Document section:
§

Skip to main content

Embeddings

The embed module provides embedding functionality using the Nomic Embedding API.

Text Embeddings

embed.text generates embeddings for a list of texts.

from nomic import embed

output = embed.text(
texts=['Nomic Embedding API', '#keepAIOpen'],
model='nomic-embed-text-v1.5',
task_type='search_document',
)

print(output)

Output:

{'embeddings': [
[0.008766174, 0.014785767, -0.13134766, ...],
[0.017822266, 0.018585205, -0.12683105, ...]],
'inference_mode': 'remote',
'model': 'nomic-embed-text-v1.5',
'usage': {'prompt_tokens': 10, 'total_tokens': 10}}

Resizable Dimensionality

Some models support a resizable output dimension for a small trade-off in performance.

Specify a dimensionality to control the embedding size.

output = embed.text(
texts=['Nomic Embedding API', '#keepAIOpen'],
model='nomic-embed-text-v1.5',
task_type='search_document',
dimensionality=512,
)

Local Inference

Use inference_mode='local' to generate embeddings directly on the local machine with GPT4All.

output = embed.text(
texts=['Nomic Embedding API', '#keepAIOpen'],
model='nomic-embed-text-v1.5',
task_type='search_document',
inference_mode='local',
)

Dynamic Local Inference

Use inference_mode='dynamic' to automatically select an inference mode based on the size of the input. Larger inputs will be sent to the Nomic Embedding API.

output = embed.text(
texts=['Nomic Embedding API', '#keepAIOpen'],
model='nomic-embed-text-v1.5',
task_type='search_document',
inference_mode='dynamic',
)

Selecting a Device

The device parameter of embed.text allows you to use a different device for local inference. By default, the CPU is used on Windows and Linux, while the Metal backend is used on Apple Silicon. See the GPT4All documentation for more information.

output = embed.text(
texts=['Nomic Embedding API', '#keepAIOpen'],
model='nomic-embed-text-v1.5',
task_type='search_document',
inference_mode='local',
device='gpu',
)

API Reference

embed.text

def text(texts: list[str],
*,
model: str = "nomic-embed-text-v1",
task_type: str = "search_document",
dimensionality: int | None = None,
long_text_mode: str = "truncate",
inference_mode: str = "remote",
device: str | None = None,
**kwargs: Any) -> dict[str, Any]

Generates embeddings for the given text.

Arguments:

  • texts - The text to embed.
  • model - The model to use when embedding.
  • task_type - The task type to use when embedding. One of search_query, search_document, classification, clustering.
  • dimensionality - The embedding dimension, for use with Matryoshka-capable models. Defaults to full-size.
  • long_text_mode - How to handle texts longer than the model can accept. One of mean or truncate.
  • inference_mode - How to generate embeddings. One of remote, local (Embed4All), or dynamic (automatic). Defaults to remote.
  • device - The device to use for local embeddings. Defaults to CPU, or Metal on Apple Silicon. It can be set to:
    • "gpu": Use the best available GPU.
    • "amd", "nvidia": Use the best available GPU from the specified vendor.
    • A specific device name from the output of GPT4All.list_gpus()
  • kwargs - Remaining arguments are passed to the Embed4All contructor.

Returns:

A dict containing your embeddings and request metadata

embed.free_embedding_model

def free_embedding_model() -> None

Free the current Embed4All instance and its associated system resources.

§

[Collected data entries]

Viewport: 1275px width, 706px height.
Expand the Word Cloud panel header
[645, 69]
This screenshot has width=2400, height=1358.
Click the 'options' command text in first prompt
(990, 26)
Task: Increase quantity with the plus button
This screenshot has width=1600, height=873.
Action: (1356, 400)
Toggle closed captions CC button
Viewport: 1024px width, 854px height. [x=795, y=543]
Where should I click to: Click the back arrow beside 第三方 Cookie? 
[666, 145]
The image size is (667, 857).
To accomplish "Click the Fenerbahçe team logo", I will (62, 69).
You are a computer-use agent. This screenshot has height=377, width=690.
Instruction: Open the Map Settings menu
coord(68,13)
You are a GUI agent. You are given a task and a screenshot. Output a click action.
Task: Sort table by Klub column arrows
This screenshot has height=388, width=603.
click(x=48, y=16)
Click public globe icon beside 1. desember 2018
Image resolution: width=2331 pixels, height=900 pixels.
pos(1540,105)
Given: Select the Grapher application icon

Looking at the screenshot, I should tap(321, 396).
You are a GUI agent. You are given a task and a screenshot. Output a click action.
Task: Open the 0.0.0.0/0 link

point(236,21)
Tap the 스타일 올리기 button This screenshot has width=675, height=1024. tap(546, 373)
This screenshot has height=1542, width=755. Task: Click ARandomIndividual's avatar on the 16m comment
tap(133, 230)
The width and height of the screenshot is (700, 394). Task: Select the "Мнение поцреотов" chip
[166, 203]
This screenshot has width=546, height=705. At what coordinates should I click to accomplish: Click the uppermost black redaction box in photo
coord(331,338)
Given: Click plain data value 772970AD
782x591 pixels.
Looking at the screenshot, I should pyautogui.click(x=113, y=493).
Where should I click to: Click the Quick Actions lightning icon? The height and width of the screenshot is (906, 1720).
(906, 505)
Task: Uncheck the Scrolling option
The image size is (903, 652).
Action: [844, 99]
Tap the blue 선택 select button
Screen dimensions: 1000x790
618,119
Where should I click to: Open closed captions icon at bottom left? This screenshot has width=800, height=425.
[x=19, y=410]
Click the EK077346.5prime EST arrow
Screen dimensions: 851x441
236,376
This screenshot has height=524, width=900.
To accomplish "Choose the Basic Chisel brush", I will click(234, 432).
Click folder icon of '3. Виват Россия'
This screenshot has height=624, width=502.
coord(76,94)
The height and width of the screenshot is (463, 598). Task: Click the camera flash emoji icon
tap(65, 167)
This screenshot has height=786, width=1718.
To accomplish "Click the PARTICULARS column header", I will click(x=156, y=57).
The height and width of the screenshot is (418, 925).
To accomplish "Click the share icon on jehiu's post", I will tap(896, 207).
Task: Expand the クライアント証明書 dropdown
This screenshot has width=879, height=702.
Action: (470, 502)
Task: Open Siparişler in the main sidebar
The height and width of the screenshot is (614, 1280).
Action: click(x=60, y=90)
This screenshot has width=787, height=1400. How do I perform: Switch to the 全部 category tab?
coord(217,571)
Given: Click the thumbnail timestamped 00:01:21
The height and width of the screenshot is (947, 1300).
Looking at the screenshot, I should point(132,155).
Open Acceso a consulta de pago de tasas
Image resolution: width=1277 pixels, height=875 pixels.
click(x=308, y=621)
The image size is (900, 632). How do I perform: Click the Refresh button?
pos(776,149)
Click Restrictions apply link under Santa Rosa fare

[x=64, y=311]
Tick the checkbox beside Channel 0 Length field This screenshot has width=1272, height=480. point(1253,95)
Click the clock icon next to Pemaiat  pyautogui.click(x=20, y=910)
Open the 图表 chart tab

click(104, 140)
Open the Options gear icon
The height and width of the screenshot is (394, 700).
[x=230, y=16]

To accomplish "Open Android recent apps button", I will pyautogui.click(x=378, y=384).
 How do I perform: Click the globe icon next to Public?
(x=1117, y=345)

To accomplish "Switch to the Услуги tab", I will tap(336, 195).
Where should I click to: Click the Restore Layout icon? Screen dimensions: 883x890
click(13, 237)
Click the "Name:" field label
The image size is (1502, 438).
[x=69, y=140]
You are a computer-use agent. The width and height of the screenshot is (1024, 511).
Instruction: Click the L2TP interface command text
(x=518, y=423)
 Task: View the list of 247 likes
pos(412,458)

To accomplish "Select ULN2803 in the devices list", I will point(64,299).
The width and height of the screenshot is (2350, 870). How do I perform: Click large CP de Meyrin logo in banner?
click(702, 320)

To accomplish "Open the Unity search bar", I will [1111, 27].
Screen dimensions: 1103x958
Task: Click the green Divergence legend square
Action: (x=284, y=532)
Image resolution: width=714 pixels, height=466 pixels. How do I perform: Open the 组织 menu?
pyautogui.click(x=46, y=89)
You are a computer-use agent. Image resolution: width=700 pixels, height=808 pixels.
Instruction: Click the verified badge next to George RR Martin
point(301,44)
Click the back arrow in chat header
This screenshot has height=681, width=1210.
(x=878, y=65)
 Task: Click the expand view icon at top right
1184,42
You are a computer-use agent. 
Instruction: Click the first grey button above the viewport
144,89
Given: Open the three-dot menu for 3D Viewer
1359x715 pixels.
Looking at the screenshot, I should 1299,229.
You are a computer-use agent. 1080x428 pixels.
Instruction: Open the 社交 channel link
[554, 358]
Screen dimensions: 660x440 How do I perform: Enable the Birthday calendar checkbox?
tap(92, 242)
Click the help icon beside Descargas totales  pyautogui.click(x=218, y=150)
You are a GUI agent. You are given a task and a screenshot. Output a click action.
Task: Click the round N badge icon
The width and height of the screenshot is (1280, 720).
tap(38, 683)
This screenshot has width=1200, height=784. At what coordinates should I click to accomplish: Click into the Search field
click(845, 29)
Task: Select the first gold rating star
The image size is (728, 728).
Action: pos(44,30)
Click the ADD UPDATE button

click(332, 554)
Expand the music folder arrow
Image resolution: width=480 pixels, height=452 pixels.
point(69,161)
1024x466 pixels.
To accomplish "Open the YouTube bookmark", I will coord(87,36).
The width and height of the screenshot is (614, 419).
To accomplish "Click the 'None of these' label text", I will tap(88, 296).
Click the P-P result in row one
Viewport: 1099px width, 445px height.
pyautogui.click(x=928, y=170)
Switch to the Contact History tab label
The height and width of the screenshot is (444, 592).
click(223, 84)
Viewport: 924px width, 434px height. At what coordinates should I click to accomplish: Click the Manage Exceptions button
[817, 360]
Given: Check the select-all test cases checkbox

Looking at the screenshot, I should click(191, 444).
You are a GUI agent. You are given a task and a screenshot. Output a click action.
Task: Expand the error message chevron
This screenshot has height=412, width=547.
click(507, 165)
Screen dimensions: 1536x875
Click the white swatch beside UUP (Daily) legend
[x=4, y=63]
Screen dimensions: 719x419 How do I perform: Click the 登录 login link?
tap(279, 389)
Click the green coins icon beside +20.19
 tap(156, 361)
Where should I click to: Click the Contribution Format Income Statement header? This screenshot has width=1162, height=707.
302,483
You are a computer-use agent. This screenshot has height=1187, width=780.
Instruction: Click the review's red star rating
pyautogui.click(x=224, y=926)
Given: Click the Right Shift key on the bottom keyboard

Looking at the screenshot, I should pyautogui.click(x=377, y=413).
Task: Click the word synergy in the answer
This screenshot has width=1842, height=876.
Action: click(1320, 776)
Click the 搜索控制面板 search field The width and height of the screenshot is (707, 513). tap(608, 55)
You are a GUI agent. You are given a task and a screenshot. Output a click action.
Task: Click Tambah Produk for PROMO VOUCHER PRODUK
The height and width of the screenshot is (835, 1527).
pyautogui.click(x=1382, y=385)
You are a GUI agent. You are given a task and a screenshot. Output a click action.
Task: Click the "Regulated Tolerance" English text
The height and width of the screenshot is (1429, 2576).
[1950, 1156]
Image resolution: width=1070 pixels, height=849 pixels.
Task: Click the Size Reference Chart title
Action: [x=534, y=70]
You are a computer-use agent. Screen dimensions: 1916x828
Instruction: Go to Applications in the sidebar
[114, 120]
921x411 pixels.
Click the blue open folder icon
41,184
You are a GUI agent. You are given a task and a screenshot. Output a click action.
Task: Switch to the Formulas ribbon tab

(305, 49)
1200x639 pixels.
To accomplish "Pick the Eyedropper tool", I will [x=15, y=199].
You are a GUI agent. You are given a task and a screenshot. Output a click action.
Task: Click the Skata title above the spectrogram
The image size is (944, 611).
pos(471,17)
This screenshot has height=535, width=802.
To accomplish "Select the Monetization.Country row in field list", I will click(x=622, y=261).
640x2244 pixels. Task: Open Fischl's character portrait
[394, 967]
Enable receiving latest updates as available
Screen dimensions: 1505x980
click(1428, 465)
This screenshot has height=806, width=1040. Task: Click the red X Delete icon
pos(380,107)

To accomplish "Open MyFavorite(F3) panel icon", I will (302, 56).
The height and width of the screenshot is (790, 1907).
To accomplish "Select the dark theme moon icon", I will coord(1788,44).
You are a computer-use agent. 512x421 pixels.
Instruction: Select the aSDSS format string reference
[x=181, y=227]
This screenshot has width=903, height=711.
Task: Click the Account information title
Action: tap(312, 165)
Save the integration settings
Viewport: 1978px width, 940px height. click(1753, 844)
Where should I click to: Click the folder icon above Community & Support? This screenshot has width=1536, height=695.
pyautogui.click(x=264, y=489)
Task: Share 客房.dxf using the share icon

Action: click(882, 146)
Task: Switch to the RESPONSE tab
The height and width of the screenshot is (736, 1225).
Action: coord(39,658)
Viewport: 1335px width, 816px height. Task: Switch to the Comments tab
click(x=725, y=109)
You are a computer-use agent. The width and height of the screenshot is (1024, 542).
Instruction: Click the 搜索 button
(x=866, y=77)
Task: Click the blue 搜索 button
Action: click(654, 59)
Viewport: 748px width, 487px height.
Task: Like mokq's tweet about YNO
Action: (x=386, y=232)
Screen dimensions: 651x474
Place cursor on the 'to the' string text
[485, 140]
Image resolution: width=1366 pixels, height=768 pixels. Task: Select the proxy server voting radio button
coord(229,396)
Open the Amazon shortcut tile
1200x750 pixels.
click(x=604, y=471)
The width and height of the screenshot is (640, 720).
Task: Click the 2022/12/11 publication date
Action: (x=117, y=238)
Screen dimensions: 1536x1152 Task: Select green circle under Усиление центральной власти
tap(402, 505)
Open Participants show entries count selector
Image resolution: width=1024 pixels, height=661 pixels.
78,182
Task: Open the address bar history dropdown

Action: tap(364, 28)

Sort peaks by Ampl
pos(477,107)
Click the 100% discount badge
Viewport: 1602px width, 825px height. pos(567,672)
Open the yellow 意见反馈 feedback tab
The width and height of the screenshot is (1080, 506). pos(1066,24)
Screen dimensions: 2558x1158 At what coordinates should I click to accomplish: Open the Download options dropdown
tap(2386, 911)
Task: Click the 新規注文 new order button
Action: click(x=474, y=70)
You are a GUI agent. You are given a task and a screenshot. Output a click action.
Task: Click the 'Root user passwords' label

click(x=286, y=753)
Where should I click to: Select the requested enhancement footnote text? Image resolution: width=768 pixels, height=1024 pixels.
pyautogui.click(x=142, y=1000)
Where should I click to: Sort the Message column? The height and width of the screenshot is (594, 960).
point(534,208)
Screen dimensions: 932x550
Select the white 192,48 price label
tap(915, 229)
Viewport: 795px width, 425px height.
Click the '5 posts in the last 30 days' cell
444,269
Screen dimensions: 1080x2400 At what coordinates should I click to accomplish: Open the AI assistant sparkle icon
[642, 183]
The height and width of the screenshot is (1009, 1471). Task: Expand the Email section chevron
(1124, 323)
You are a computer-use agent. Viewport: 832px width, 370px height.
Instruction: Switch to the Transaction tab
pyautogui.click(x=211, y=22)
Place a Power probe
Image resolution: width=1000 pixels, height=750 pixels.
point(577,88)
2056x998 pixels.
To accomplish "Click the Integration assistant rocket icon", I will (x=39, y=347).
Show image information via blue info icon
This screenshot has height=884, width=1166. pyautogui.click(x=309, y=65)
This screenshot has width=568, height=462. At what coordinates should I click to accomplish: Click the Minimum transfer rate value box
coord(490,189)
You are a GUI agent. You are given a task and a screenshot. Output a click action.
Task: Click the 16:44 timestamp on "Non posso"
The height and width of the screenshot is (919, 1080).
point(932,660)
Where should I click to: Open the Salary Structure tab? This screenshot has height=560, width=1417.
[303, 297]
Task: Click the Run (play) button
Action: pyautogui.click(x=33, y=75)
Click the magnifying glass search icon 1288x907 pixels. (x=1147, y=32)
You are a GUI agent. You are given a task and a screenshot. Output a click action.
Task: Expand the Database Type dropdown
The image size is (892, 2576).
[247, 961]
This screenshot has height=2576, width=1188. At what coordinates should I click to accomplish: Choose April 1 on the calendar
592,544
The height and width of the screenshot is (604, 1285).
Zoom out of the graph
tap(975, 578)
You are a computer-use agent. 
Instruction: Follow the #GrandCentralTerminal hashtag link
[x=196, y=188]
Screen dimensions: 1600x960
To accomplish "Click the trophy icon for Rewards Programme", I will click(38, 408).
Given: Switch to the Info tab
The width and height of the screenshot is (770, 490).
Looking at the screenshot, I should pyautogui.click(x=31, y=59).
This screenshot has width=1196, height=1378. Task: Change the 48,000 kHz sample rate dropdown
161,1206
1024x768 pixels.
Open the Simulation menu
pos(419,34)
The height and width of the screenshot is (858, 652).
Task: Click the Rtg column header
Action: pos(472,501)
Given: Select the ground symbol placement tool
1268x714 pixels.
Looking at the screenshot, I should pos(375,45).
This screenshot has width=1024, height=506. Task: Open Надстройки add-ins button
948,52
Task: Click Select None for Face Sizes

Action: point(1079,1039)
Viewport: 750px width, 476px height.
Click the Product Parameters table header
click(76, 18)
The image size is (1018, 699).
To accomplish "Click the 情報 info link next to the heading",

§

Questions on the material:
**1.** In the embeddings documentation, which backend is used by default for local inference on Apple Silicon?
**2.** Extract the part of the embeddings documentation from "Generates embeddings for the" to "output of GPT4All.list_gpus()", word for word.

Your responses:
**1.** The Metal backend.

**2.**
Generates embeddings for the given text.

Arguments:

  • texts - The text to embed.
  • model - The model to use when embedding.
  • task_type - The task type to use when embedding. One of search_query, search_document, classification, clustering.
  • dimensionality - The embedding dimension, for use with Matryoshka-capable models. Defaults to full-size.
  • long_text_mode - How to handle texts longer than the model can accept. One of mean or truncate.
  • inference_mode - How to generate embeddings. One of remote, local (Embed4All), or dynamic (automatic). Defaults to remote.
  • device - The device to use for local embeddings. Defaults to CPU, or Metal on Apple Silicon. It can be set to:
    • "gpu": Use the best available GPU.
    • "amd", "nvidia": Use the best available GPU from the specified vendor.
    • A specific device name from the output of GPT4All.list_gpus()